◆ Goal of the exercise
Your reply should contain every record, restated word for word.

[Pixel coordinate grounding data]
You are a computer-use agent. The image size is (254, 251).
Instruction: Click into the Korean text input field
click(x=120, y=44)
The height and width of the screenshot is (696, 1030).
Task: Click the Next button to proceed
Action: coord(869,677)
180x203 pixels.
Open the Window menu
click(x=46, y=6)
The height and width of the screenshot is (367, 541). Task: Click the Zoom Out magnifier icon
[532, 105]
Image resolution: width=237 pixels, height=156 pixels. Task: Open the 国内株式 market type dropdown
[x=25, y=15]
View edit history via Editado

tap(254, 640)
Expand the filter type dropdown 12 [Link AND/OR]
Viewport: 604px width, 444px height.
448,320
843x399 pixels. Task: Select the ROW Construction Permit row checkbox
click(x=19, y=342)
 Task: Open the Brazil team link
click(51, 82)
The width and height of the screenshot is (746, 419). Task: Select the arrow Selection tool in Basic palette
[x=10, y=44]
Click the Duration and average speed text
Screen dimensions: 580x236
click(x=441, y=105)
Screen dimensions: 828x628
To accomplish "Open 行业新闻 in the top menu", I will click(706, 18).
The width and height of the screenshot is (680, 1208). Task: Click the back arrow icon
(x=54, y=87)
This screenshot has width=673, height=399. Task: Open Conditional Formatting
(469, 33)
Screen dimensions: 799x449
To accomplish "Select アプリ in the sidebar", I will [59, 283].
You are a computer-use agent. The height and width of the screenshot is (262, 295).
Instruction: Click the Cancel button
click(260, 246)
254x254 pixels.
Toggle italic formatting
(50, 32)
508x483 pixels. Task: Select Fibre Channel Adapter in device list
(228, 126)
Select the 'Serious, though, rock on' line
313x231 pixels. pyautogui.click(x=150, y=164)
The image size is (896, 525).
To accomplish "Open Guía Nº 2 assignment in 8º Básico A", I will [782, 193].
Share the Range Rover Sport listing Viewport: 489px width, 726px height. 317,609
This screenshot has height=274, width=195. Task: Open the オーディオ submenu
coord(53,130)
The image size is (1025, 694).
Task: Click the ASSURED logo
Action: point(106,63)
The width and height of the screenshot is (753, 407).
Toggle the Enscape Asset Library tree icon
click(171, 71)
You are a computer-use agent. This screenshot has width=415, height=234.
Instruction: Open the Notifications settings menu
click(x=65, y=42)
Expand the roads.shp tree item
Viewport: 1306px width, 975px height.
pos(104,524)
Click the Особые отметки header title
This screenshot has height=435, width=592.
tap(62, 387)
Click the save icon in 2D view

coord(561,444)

◆ Answer below
You are a computer-use agent. The image size is (254, 251).
Instruction: Click into the Korean text input field
click(x=120, y=44)
The height and width of the screenshot is (696, 1030).
Task: Click the Next button to proceed
Action: coord(869,677)
180x203 pixels.
Open the Window menu
click(x=46, y=6)
The height and width of the screenshot is (367, 541). Task: Click the Zoom Out magnifier icon
[532, 105]
Image resolution: width=237 pixels, height=156 pixels. Task: Open the 国内株式 market type dropdown
[x=25, y=15]
View edit history via Editado

tap(254, 640)
Expand the filter type dropdown 12 [Link AND/OR]
Viewport: 604px width, 444px height.
448,320
843x399 pixels. Task: Select the ROW Construction Permit row checkbox
click(x=19, y=342)
 Task: Open the Brazil team link
click(51, 82)
The width and height of the screenshot is (746, 419). Task: Select the arrow Selection tool in Basic palette
[x=10, y=44]
Click the Duration and average speed text
Screen dimensions: 580x236
click(x=441, y=105)
Screen dimensions: 828x628
To accomplish "Open 行业新闻 in the top menu", I will click(706, 18).
The width and height of the screenshot is (680, 1208). Task: Click the back arrow icon
(x=54, y=87)
This screenshot has width=673, height=399. Task: Open Conditional Formatting
(469, 33)
Screen dimensions: 799x449
To accomplish "Select アプリ in the sidebar", I will [59, 283].
You are a computer-use agent. The height and width of the screenshot is (262, 295).
Instruction: Click the Cancel button
click(260, 246)
254x254 pixels.
Toggle italic formatting
(50, 32)
508x483 pixels. Task: Select Fibre Channel Adapter in device list
(228, 126)
Select the 'Serious, though, rock on' line
313x231 pixels. pyautogui.click(x=150, y=164)
The image size is (896, 525).
To accomplish "Open Guía Nº 2 assignment in 8º Básico A", I will [782, 193].
Share the Range Rover Sport listing Viewport: 489px width, 726px height. 317,609
This screenshot has height=274, width=195. Task: Open the オーディオ submenu
coord(53,130)
The image size is (1025, 694).
Task: Click the ASSURED logo
Action: point(106,63)
The width and height of the screenshot is (753, 407).
Toggle the Enscape Asset Library tree icon
click(171, 71)
You are a computer-use agent. This screenshot has width=415, height=234.
Instruction: Open the Notifications settings menu
click(x=65, y=42)
Expand the roads.shp tree item
Viewport: 1306px width, 975px height.
pos(104,524)
Click the Особые отметки header title
This screenshot has height=435, width=592.
tap(62, 387)
Click the save icon in 2D view

coord(561,444)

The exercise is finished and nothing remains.